Thanks for your advice. Some LLM- or VLM-based methods are used to generate abundant and diverse anomaly class descriptions. Notably, these works introduce additional data and knowledge provided by LLM, and the results based on them may be unfair comparisons. This introduction of external expert knowledge is not in the scope of this article. However, we will add relevant works and discussions in the related work.

Q8: The concept of Event Completeness and how our method addresses this aspect.

Event completeness can be conceptualized as the proportion of predicted intervals relative to the total actual event intervals. It can be reflected when using larger tIoU values. As shown in Table 3 and Table 4, compared with ReFlip, our method achieves more relative improvements for larger tIoU values.

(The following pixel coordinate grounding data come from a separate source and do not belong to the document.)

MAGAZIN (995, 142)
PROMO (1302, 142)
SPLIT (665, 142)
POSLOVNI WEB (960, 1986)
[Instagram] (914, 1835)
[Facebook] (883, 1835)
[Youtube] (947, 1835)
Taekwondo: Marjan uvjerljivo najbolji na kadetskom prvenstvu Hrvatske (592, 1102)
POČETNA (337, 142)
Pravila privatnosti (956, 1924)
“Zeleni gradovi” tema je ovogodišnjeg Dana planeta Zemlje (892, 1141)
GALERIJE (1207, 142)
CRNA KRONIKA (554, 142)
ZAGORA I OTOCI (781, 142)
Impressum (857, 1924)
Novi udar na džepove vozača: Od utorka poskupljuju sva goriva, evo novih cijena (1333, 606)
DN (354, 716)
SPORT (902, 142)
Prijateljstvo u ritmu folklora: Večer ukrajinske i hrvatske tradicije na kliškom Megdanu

Q9: A detailed comparison between the proposed method and ReFLIP-VAD.

The core idea of ReFLIP-VAD includes: 1) modeling the global and local temporal dependencies; and 2) designing learnable prompt templates to provide interpretable and informative class clues. However, our method focuses on the event completeness. While our focus is also on generating informative text descriptions, we introduce an innovative memory bank-based mechanism, eschewing the use of prompt templates generated by an additional pre-trained encoder.

Q10: Consider enlarging the text in Figure 3 for improved readability.

Thanks for your advice. We will improve them in the camera-ready version.

最终决定

All four reviewers recommended weak accept. The reviewers generally appreciated the proposed idea and the experimental results, particularly in two main settings: coarse-grained and fine-grained.The reviewers also raised several questions in the initial review including, ablation experiments on coarse-grained setting, multi-label evaluation results, ablations when incrementally introducing each module, and questions related to clarity in the presentation. Post-rebuttal, reviewers mentioned that most of their concerns are addressed. Given the manuscript, the rebuttal, and that all reviewers are generally positive, the AC agrees with the reviewers and recommend acceptance. Authors are encouraged to take into account all the suggestions of reviewers and rebuttal when preparing the revised manuscript.